1700 HLM residential units are empty in Montreal

1,700 HLM residential units are empty in Montreal

Amid Montreal’s housing crisis, 1,700 vacant low-rent apartments (HLM) could be rented quickly to shorten the endless waiting list that still afflicts more than 24,000 people.

“It’s not far from 10% of the rental stock in the midst of a housing crisis. I’ve never seen that in 30 years,” protests Robert Pilon, Coordinator of the Federation of Low-Rental Housing Tenants of Quebec (FLHMQ).

A total of 2,200 apartments are empty, four times more than normal, he estimates. About 500 are “barricaded” or being held for tenants who need to be relocated because of major work in their homes.

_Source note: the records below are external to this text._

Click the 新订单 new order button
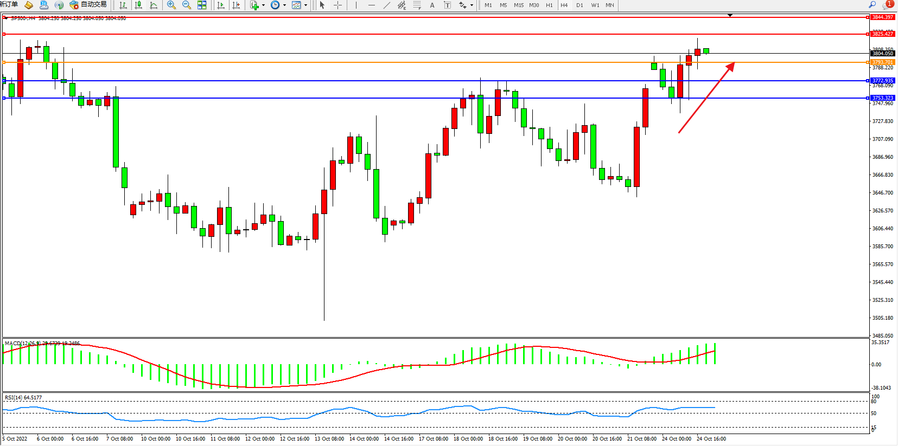The width and height of the screenshot is (898, 446). click(x=9, y=5)
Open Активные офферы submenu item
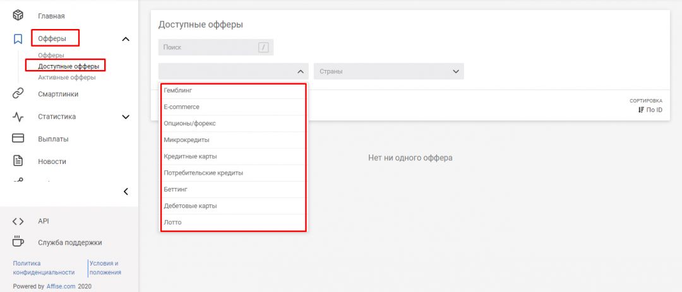Viewport: 682px width, 292px height. click(67, 78)
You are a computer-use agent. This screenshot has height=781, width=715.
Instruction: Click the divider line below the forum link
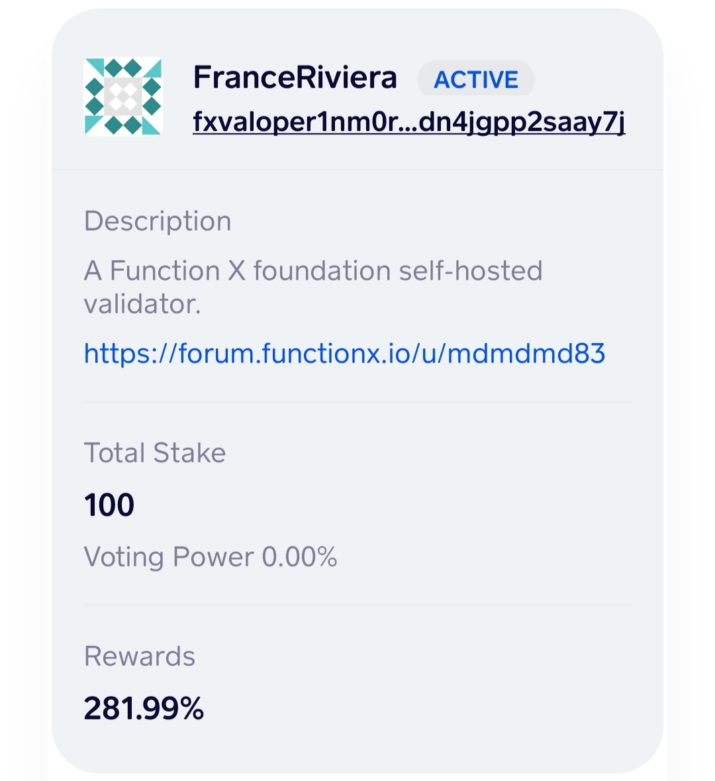coord(358,401)
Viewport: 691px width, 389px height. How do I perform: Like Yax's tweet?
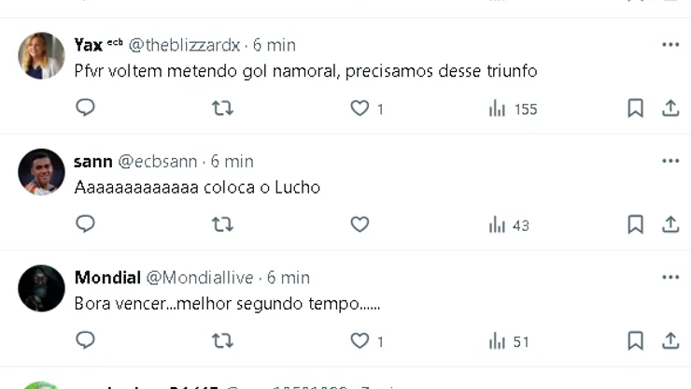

But the Office Municipal d’Habitation de Montréal (OMHM) “is lagging behind” to rent the remaining 1,700 units, he says.

These could be quickly rehabilitated after minor or major work, such as the destruction of vermin or mold. Some apartments are even available for rent.

A situation he considers “unacceptable” given that 24,312 people are on the waiting list, without the tenants already resident in HLM who need to be relocated for security reasons or major works in their home.

Tina-Lili Gagné is among those who had to be transferred to another HLM due to extensive works in the 108 housing units of Habitations Saint-André in the Ville-Marie district.

The mother-of-four waited more than five years for temporary housing before work began on her run-down, roach-infested apartment last August.

“I could not anymore. I was supposed to move and they didn’t move me. It was uncertainty and total insecurity, with no signed lease,” she testifies.

bed bugs

Antoine, who asked for anonymity for fear of reprisals, has been waiting for nearly five years.

As soon as he moved to the Îlets Saint-Martin in the south-west, he wanted to be transferred.

Struggling with chronic bed bug infestations, his five and a half are also too small for him and his four children. His wife went to live with a roommate who could no longer take it under these conditions.

“When they come to work, it’s cosmetic. They don’t address the underlying problem. destroy them [sic] accommodation and have to come back later because the neighbor is infected,” he says.

The OMHM could not give the total number of units for rent, but points out that the figure of 2,200 is “not impossible”.

“There is a reason for each of the vacant units,” says spokesman Mathieu Vachon.

The pandemic has been hurting, he adds, causing as many delays in rentals as in construction.